Panta Rhei is away... Photo credit Damian Burrin
Lovely to see the chute deployed! Photo Credit Damian Burrin
So I've been building up to this for a while and in a way I have done it in a tricky but rewarding manner.. I scratchbuilt Panta Rhei after creating the design in the opensource rocket design software Openrocket and it was designed to use some cheap cardboard postage tubes I had bought off ebay as opposed to tubes made specifically for rocketry. As postal tubes are slightly random sizes it means you have to make everything (nosecones, centring rings, coupling sections etc) from scratch and so you can't buy anything off the shelf that fits! So the cnc router and the 3d printer saw a lot of use in the construction of Panta Rhei... I went even further in that I didn't even buy a parachute I rather cut and stitched my own and even went as far as buying a length of Nomex to sew a flameproof parachute protector!

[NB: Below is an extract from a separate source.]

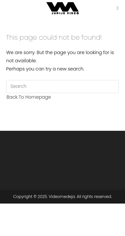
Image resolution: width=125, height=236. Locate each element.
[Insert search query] (62, 86)
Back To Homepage (29, 97)
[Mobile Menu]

The other challenge for me, was that I (until arriving at this event) I had never been to a high power rocket event and had no knowledge/had never seen another high power rocket in real life! I had no real knowledge of launch rails and launch procedures or indeed how (apart from I had read in a book) the delay adjustment tools for rocket motors work or how they are packed etc...
Motor all prepped!
By around 11.30 am everything was ready and walked out to the launch rail and proceeded to mount Panta Rhei and connect the ignitor. My nerves got the better of me though and after the obligatory photo I nearly forgot to remove the remove before flight tag that would arm the altimeter! However, the tag was removed, the bleeps confirmed the altimeter was working and I retreated to the launch controller. After the RSO and those present looked around the sky the RSO called that the airspace of interest was clear and gave me the signal to put the key in the launchpad.. once confirmed a countdown was given and I hit the button!

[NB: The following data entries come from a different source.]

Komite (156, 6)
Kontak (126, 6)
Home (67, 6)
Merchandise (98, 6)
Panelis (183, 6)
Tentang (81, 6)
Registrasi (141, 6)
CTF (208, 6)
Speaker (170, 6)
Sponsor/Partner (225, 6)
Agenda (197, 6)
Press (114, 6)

Panta Rhei leapt off the pad in a beautiful (even if I say so myself) vertical flight into lovely blues skies with no wind.. perfect! The motor fired the deployment charge a little after apogee and seperation was followed by a couple of heart stopping seconds before the bright yellow chute unfurled perfectly! I didn't have too long a walk but arrived to find Panta Rhei in great condition in a textbook landing with everything laid out in a straight line! Having launched and recovered with no damage... I'd passed my level 1 high power rocketry certification! The altimeter put the apogee at 460 meters which was around what was simulated.
So finally.. I can heartily recommend trying to get your L1 certification, but I definitely recommend its a good idea to go and check out how launch days work and look at some HPR rockets being prepped in advance if you can.. dates of launch events can be found on the UKRA website.